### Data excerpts
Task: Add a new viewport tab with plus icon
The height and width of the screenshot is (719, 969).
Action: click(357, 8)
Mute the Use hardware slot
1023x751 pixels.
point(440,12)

### Task statement
Output the complete data verbatim.

### Exercise response
Task: Add a new viewport tab with plus icon
The height and width of the screenshot is (719, 969).
Action: click(357, 8)
Mute the Use hardware slot
1023x751 pixels.
point(440,12)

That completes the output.